__課題の内容__
1. ビブリオシアターの紹介文によると、本のテーマを表す33個の行灯のうち、最初のものには何と記されていますか。
2. ビブリオシアターの紹介文で、行灯に記された本のテーマとして名前が挙がっているものをすべて列挙してください。
3. ビブリオシアターの紹介文の続きを書いてください。

__提示本文__
—————

およそ20の小さな建物の間を通路が縫う。上から見るその姿は、いくつもの細胞が結び付き、ひとつの生命体を成しているようだ。
近畿大東大阪キャンパス(大阪府東大阪市)の「ビブリオシアター」は、中央図書館の分館として機能している。2階建ての館内は迷宮を思わせる空間。1階には、探索の道しるべが所々にある。
天井から下がる
行灯(あんどん)
に記された一文が面白い。集めた本のテーマを表す33個の最初は「注目すべき個性たち」。行灯の下には異才が際立つ作家や思想家、実業家らの著作などが並んでいる。その先には「進化する生態系」があり、さらに「生命のはたらき」「医療と健康と薬」へと続く。

思考が順路立てられたような配列。学生たちが、どんどん迷宮の奥深くへと
誘(いざな)

—————

収集データ:
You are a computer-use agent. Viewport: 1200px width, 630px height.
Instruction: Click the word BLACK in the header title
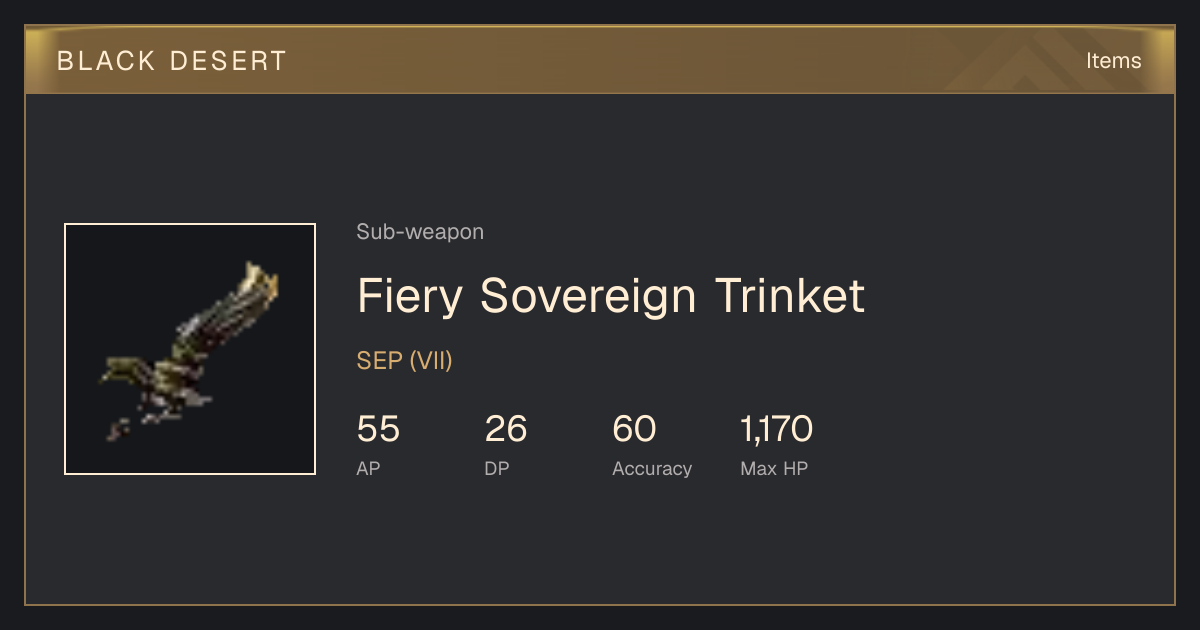coord(92,61)
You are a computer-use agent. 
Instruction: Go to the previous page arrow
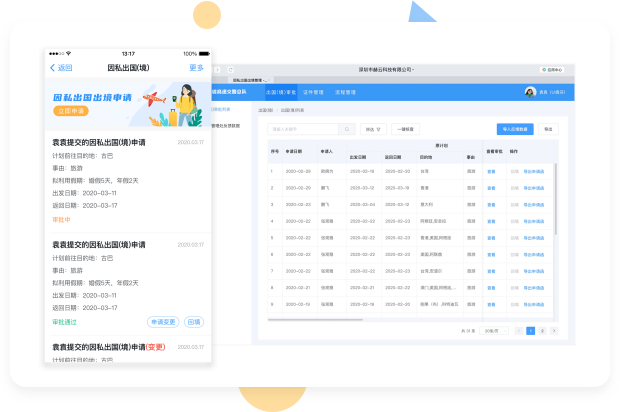518,329
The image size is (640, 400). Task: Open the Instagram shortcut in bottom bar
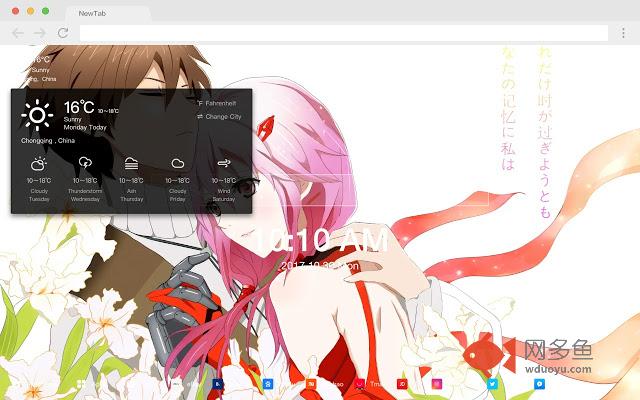click(x=437, y=384)
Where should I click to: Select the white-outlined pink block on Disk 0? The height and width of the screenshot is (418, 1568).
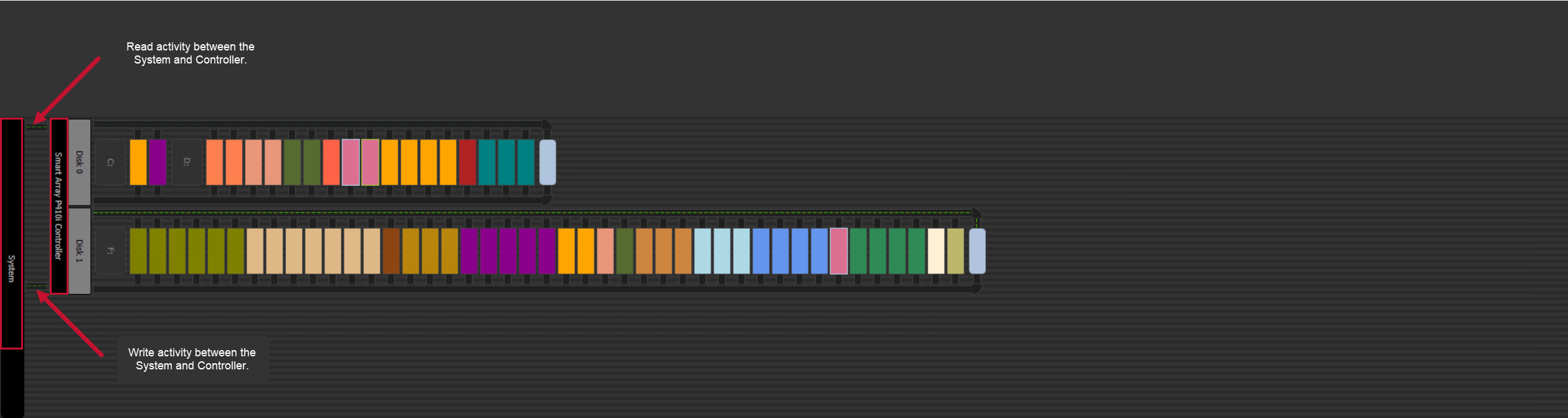coord(351,163)
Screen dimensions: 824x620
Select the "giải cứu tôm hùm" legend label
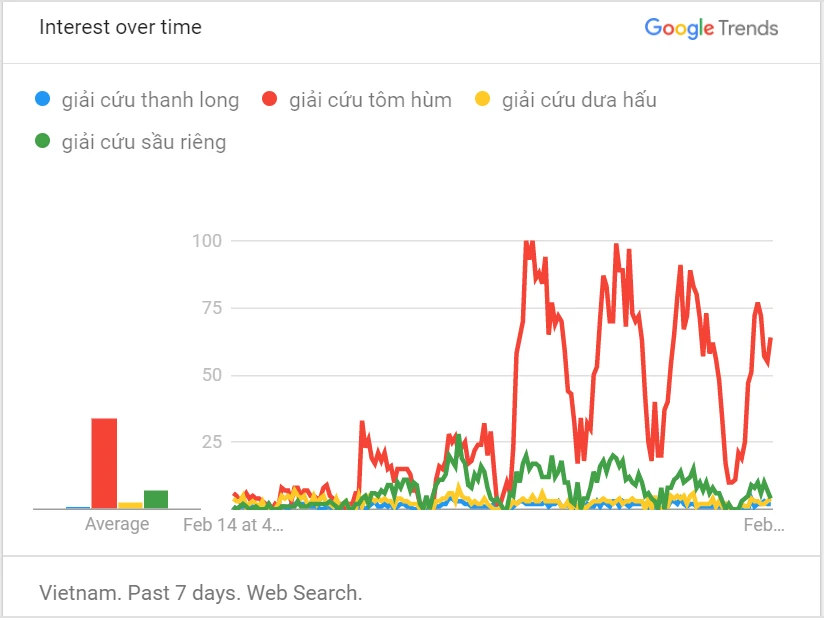tap(370, 100)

—————

__各課題の解答__
1. 「注目すべき個性たち」

2. 「注目すべき個性たち」、「進化する生態系」、「生命のはたらき」、「医療と健康と薬」

3.
われていく。
シアターを監修したのは、今年8月に80歳で亡くなった著述家で編集者の松岡正剛氏。文化、芸術、生命哲学などを幅広く論じ、多様な領域を結びつける「編集工学」を提唱した彼が、「世界のどこにもない大学図書館を」との依頼に応えて作り上げた。
「その最大の特徴が本の配列に表れた」。松岡氏が設立した「編集工学研究所」社長の安藤昭子さん(53)は語る。
国内の多くの図書館が、0~9の数字それぞれに、産業や文学といった分野を割り当て、さらに細分化していく日本十進分類法を採用する。しかし、松岡氏は、これを「管理者のための配列である」と退けた。
利用者である「学生のための配列」として考案したのが、テーマ別に本を整理した「
NOAH(ノア)
33」と名付けた分類。図書館は知の
方舟(はこぶね)
を目指す――との思いが込められている。各テーマは、松岡氏が考える「学生に身に付けてほしい世界の見方」で設定された。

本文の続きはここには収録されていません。